Depois que as luzes se acendem, a lembrança da sala escura deixa o espectador de Muito Além do Peso sem chance de ficar indiferente. O filme tem a mesma força do documentário Criança, a Alma do Negócio (49min, Maria Farinha, 2008), no qual Estela Renner trata dos efeitos da publicidade no comportamento e nos valores das crianças. É uma espécie de continuidade. Ambos apresentam o viés intrapsíquico das pessoas que são vítimas de suas próprias dificuldades de superarem a condição de obesa, e o viés do indivíduo como parte de uma sociedade doente.
A pressão contra os fatores causadores de obesidade tenderá a aumentar, visto que não tem sentido crianças com trombose, dificuldades respiratórias, hipertensão arterial, aterosclerose, intolerância à glicose, diabetes, distúrbio metabólico e todas as doenças resultantes do limite trágico da obesidade. Sem contar com os problemas ortopédicos, como os psicossociais, tipo ansiedade, depressão e isolamento social, e da busca desnorteada de como encontrar alternativas para escapar do sedentarismo.

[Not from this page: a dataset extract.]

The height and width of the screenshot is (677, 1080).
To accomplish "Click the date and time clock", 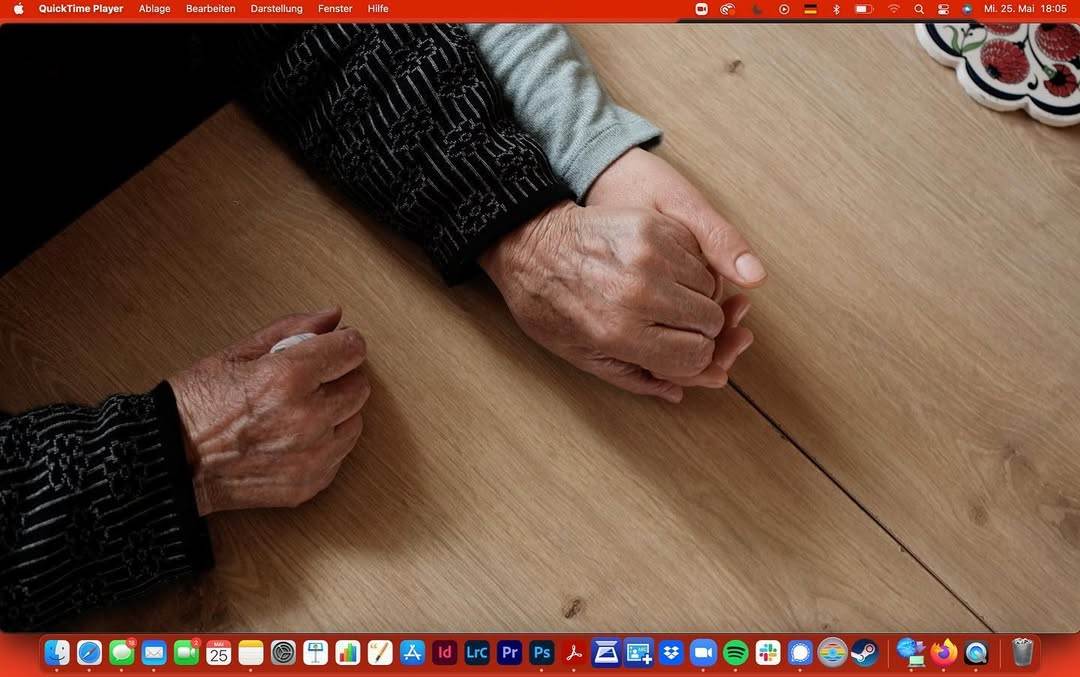I will coord(1025,9).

Estela Renner trata a obesidade como um problema de saúde pública, sem cair nas armadilhas estéticas do feio e do bonito ou em preceitos morais do tipo certo ou errado. Não é à toa que a parte mais emocionante do filme é quando uma mãe diz que acha o filho bonito de qualquer jeito, gordo ou magro. E afirma que quando se esforça para que ele perca a gordura corporal que tem em demasia é apenas para vê-lo sadio. Eis a dinâmica circular da existência, sinalizando que, na combinação da racionalidade com o instinto, pode estar em curso uma nova revolução na história da comida.